United Kingdom Norman, Stravinsky, Sibelius: Vilde Frang (violin), BBC Symphony Orchestra / Sakari Oramo (conductor). Barbican Hall, London, 20.1.2024. (CS)
Andrew Norman – Unstuck
Igor Stravinsky – Violin Concerto in D major
Jean Sibelius – Symphony No.1 in E minor, Op.39
One imagines that there are few violinists, or audience members, who would claim that Stravinsky’s Violin Concerto (1931) tops their favourites list, but in this immensely engaging performance with the BBC Symphony Orchestra at the Barbican Hall, the Norwegian violinist Vilde Frang displayed tenderness for the Concerto’s quirkiness, delight in its wit and respect for its intellectual arguments. She and Sakari Oramo found much to charm, amuse and persuade the large and appreciative audience.

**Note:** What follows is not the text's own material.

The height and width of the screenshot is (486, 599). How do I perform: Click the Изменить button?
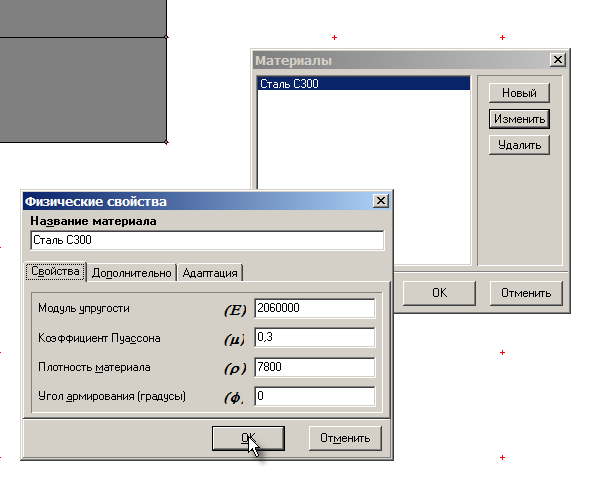pos(519,119)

Frang took a middle path, emphasising neither the Concerto’s acerbic, ‘secco’ style nor adopting an overly Romantic manner à la Vengerov. There was both bite to her bowing and warmth in her tone, and a surprising lyricism at times as she explored the score’s many colours with real care and insight. The soloist rarely plays alone, but rather is often in dialogue with an orchestral instrument or section, and Frang relished such partnerships, frequently turning to engage directly with her fellow performers, her passagework part of broader musical conversations. The result was more concertante than concerto.
Though the orchestral forces look large, on paper and on the platform, they are used discriminatively by Stravinsky, with emphasis on the woodwind and brass; there’s much in the score that reminds one of the composer’s earlier neoclassical scores such as the Octet or of the Symphonies of Wind Instruments. Here, the insistent ostinatos were pungent but not overly assertive, and Oramo coaxed myriad details from his players, managing the dynamics with superb judgement, sculpting crisp, ever-changing textures, and creating an exciting dramatic canvas.
The two central movements, both described as ‘Arie’, were played with insightful expression by Frang. Neither are ‘songs’ as such – the first, in particular, presents a wry array of spiky characters, such as one might find in commedia dell’arte – but the violinist’s legato bowing and firm, intense tone brought forth the more lyrical qualities of the score. The concluding ‘Capriccio’ was spry and witty, never brittle, always gay. Frang’s vibrant upbows at the heel set the tone at the start: this was music to be enjoyed, not wrestled with. The whole performance was a marriage of musical minds and instincts.
Stravinsky may deprive the soloist of a cadenza but Frang did not deny the audience an encore, the rich rhetoric of the Giga senza basso from Antonio Maria Montanari’s Sonata in D minor proving a captivating complement to Stravinsky’s neoclassical charm.
The BBC Symphony Orchestra opened the concert with Andrew Norman’s Unstuck (2008). The composer has explained that, faced with a ‘mess of musical fragments that refused to cohere’, the memory of a sentence from Kurt Vonnegut’s novel, Slaughterhouse-Five (‘Billy Pilgrim has come unstuck in time’) helped him to overcome his writer’s block. The result is a work in which fragments and motifs ‘crop up in the wrong places’ and ‘get caught in repetitive loops’. Unstuck is an Ives-like compendium of diverse idioms and ideas, which Oramo led with an iron-secure beat and unwavering clarity. The punctuation points were strongly marked, and the tension and chromaticism accumulated, though the ultimate destination wasn’t evident to me. Indeed, the occasional stuttering and the juxtaposition of, for example, explosive tuttis and tender laments for two solo celli, seemed to drain the energy that elsewhere the score worked so hard to accrue. I’m not sure whether one is supposed to find the postmodernist, stop-start eclecticism playful or earnest, but Unstuck was played purposefully and with panache by the BBC SO.
The orchestra and Oramo have just returned from a Swiss tour during which they performed all seven of the symphonies of Jean Sibelius. Here we had the First, which Oramo conducted from memory, impressively communicating both the score’s details and its grand sweep. His trust in his players was always evident, from the opening clarinet solo over soft timpani to the two, fading pizzicato string chords that have the final say. All of Sibelius is present in this work: one hears those driving pedals, the exploitation of the darkness of the double basses, the scurrying string ostinatos that suddenly emerge from the mists into brightness, the pizzicato gestures that seem innocent but which grow into grand statements. And, more than anything, the rhythmic energies and undercurrents which are the life-force of the symphonies. Oramo got truly inside those rhythmic currents and whipped up the necessary fervour for the melodic climaxes, while making the more poised moments speak with eloquence.
The delineation of timbres and textures in the Andante (ma non troppo lento) was beautiful, the woodwind conversations invigorating and bright. There was vigour and joy in the Scherzo, and a surprising forcefulness at the start of the Finale. Throughout, as earlier in the Stravinsky Concerto, there was a sense that musical instinct and insight were working as one.